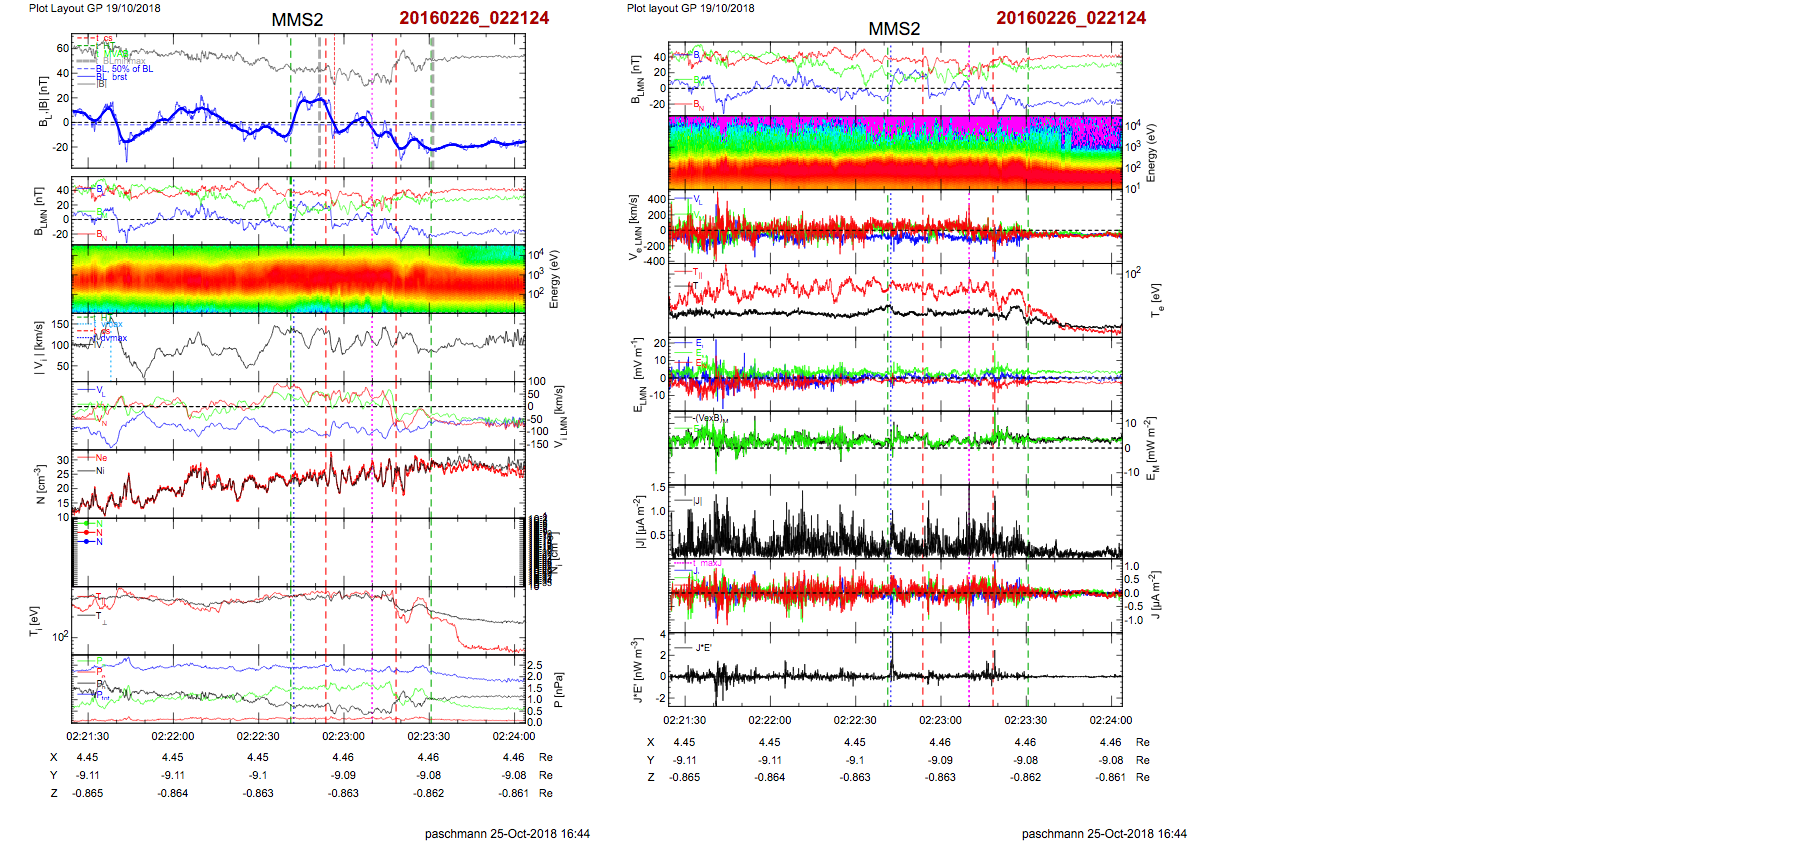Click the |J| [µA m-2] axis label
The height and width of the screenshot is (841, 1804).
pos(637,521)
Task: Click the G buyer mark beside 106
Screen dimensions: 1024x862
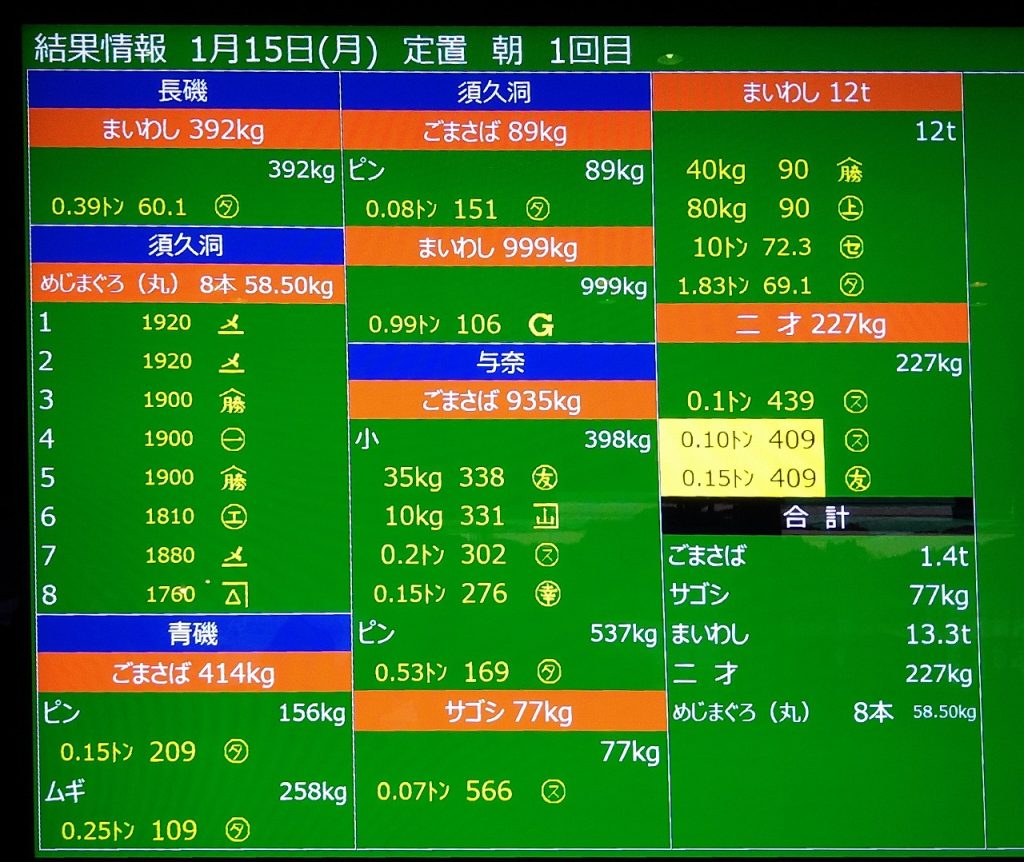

**WHAT YOU NEED TO DO**. Turn the data above into a numbered list with one item per line, skipping any blank lines. Leave the pictures out.

**FINAL ANSWER**.
1. Click the |J| [µA m-2] axis label
2. The height and width of the screenshot is (841, 1804).
3. pos(637,521)
4. Task: Click the G buyer mark beside 106
5. Screen dimensions: 1024x862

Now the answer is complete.